> Record set
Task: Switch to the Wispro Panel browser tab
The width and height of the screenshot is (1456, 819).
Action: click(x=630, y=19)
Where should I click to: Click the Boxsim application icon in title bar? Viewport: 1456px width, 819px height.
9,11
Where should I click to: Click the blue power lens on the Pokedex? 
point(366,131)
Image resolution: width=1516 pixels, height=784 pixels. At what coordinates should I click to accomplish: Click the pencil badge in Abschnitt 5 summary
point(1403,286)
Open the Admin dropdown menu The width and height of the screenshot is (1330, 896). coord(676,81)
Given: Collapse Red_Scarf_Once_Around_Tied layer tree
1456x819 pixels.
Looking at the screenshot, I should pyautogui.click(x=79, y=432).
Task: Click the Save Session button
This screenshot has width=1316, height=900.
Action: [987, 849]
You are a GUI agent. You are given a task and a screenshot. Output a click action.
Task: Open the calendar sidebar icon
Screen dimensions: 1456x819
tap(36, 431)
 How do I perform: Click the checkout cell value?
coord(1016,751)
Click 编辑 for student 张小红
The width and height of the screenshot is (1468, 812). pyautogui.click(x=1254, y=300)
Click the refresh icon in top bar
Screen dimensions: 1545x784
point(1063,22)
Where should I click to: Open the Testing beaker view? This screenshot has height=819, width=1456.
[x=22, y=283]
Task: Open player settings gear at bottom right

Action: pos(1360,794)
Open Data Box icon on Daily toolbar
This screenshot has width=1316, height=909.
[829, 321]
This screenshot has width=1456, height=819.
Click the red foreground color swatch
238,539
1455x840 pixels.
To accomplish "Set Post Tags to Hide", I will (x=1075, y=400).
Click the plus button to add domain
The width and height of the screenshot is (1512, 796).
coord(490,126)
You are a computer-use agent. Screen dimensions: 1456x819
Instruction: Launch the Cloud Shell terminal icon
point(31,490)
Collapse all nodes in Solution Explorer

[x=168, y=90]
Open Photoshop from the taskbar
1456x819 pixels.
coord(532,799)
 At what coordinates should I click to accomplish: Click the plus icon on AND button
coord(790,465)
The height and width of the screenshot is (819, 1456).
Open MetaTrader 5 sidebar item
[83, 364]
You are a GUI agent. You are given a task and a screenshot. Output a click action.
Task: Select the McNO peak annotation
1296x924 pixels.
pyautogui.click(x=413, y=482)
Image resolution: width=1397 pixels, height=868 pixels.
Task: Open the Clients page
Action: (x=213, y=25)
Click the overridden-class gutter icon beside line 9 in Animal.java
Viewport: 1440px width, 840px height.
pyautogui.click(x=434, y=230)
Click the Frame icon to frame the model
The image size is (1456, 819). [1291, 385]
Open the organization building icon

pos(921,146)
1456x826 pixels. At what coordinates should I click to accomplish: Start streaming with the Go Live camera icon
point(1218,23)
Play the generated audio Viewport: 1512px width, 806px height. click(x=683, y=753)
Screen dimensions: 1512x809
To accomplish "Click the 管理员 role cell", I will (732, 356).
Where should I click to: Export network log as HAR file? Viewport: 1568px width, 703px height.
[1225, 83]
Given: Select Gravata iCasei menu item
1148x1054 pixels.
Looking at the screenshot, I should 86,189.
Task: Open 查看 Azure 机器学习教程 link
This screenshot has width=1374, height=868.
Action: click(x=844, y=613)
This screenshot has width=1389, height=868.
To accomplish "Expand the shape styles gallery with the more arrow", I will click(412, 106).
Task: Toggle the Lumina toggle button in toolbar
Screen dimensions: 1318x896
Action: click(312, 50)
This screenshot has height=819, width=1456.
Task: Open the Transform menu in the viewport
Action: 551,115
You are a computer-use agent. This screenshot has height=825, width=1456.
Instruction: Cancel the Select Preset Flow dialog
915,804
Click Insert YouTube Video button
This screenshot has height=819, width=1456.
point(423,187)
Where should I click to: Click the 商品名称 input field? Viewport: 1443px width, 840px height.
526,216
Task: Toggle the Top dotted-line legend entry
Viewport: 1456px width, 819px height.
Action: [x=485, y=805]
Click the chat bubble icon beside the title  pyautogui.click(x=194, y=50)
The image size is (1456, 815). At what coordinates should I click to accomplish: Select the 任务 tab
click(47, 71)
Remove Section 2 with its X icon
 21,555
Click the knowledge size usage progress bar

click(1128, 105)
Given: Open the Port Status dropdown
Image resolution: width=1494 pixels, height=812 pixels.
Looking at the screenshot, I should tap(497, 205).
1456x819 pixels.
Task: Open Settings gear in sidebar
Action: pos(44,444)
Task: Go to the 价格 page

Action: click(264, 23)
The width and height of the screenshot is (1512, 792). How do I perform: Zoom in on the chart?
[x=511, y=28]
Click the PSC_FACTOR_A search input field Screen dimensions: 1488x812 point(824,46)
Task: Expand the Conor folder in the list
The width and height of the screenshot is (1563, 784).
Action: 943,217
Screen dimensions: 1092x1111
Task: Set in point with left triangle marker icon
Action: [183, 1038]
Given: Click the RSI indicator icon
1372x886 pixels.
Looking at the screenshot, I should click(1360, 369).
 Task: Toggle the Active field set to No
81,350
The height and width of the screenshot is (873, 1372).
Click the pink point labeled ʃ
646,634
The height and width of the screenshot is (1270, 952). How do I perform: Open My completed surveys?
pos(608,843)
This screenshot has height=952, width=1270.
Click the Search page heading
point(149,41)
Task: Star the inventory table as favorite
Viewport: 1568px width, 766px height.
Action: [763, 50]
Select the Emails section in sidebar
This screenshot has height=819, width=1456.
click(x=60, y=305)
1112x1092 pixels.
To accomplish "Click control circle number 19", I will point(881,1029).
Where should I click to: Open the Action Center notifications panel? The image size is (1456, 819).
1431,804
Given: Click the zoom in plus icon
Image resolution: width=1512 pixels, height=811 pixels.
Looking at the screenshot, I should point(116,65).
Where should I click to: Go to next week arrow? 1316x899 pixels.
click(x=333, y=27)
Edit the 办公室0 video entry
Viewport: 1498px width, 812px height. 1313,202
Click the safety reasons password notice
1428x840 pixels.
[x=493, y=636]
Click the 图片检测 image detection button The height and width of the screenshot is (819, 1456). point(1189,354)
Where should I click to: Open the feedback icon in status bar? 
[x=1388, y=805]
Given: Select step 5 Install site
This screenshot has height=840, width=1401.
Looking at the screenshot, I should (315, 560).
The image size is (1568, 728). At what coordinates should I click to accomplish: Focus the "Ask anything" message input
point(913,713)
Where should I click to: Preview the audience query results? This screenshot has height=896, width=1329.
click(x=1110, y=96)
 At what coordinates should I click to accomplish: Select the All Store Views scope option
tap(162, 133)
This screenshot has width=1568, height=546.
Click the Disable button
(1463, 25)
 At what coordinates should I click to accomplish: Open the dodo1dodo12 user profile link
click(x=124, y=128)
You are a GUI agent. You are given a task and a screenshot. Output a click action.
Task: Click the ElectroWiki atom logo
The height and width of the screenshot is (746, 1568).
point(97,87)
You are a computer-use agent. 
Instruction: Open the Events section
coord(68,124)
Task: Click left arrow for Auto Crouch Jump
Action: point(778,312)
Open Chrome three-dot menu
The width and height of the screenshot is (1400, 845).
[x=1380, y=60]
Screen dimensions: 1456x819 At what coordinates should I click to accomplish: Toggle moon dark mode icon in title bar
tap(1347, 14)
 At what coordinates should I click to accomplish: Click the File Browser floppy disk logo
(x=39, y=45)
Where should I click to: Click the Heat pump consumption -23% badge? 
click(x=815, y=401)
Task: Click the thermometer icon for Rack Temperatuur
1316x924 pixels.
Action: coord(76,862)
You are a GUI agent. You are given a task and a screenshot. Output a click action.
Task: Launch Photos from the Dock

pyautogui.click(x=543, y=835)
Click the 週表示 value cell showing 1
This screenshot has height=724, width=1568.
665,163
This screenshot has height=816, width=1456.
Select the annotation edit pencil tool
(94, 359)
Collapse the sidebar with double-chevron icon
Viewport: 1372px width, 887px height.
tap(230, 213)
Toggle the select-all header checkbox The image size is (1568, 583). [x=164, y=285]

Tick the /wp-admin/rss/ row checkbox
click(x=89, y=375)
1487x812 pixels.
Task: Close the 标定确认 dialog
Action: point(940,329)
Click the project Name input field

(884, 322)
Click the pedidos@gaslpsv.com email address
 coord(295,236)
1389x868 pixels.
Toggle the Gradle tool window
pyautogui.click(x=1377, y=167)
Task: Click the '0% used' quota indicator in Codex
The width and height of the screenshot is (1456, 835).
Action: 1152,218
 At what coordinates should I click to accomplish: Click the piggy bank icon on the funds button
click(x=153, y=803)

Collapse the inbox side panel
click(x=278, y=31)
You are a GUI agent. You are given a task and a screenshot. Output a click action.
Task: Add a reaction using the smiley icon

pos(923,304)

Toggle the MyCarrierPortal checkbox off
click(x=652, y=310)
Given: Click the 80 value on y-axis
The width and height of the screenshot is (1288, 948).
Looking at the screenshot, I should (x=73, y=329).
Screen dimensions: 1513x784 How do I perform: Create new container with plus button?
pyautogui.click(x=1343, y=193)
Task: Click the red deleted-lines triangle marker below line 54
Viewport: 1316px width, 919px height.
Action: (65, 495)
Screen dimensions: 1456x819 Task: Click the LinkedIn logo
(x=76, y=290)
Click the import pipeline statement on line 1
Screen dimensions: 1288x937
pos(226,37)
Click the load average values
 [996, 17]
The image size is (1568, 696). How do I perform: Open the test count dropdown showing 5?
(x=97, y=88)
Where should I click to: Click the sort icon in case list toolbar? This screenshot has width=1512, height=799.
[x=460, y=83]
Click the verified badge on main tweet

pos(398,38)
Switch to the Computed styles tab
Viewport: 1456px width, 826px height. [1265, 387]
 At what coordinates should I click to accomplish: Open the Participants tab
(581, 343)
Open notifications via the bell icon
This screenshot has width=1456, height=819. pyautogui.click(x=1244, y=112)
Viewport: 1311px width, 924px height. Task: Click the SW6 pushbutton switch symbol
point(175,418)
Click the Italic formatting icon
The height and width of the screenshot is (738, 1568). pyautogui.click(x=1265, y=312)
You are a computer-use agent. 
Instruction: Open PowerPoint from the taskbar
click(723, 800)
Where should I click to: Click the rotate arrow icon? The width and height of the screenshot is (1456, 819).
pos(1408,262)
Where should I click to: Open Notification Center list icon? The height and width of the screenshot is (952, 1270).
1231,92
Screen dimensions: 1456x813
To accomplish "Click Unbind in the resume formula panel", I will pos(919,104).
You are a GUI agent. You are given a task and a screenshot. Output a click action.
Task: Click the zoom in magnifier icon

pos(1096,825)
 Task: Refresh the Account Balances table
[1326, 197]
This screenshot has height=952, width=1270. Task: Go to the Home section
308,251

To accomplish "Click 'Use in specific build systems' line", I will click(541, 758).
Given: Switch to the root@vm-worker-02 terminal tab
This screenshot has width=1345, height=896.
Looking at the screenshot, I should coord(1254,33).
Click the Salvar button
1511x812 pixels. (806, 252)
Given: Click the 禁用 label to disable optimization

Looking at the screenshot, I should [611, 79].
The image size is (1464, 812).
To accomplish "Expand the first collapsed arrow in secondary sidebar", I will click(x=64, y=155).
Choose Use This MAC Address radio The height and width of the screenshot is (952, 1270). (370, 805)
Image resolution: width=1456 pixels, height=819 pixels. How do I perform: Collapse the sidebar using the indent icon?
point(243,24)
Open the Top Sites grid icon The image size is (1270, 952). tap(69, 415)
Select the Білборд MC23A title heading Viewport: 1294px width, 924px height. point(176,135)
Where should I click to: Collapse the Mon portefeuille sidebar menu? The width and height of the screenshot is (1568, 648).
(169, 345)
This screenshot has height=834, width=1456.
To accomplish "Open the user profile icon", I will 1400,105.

> Task statement
Reproduce each line of the material containing the word "will".

> Reply to the exercise
To accomplish "Set Post Tags to Hide", I will (x=1075, y=400).
To accomplish "Click the 管理员 role cell", I will (732, 356).
To accomplish "Expand the shape styles gallery with the more arrow", I will click(412, 106).
To accomplish "Click control circle number 19", I will point(881,1029).
To accomplish "Click Unbind in the resume formula panel", I will pos(919,104).
To accomplish "Click 'Use in specific build systems' line", I will click(541, 758).
To accomplish "Expand the first collapsed arrow in secondary sidebar", I will click(x=64, y=155).
To accomplish "Open the user profile icon", I will 1400,105.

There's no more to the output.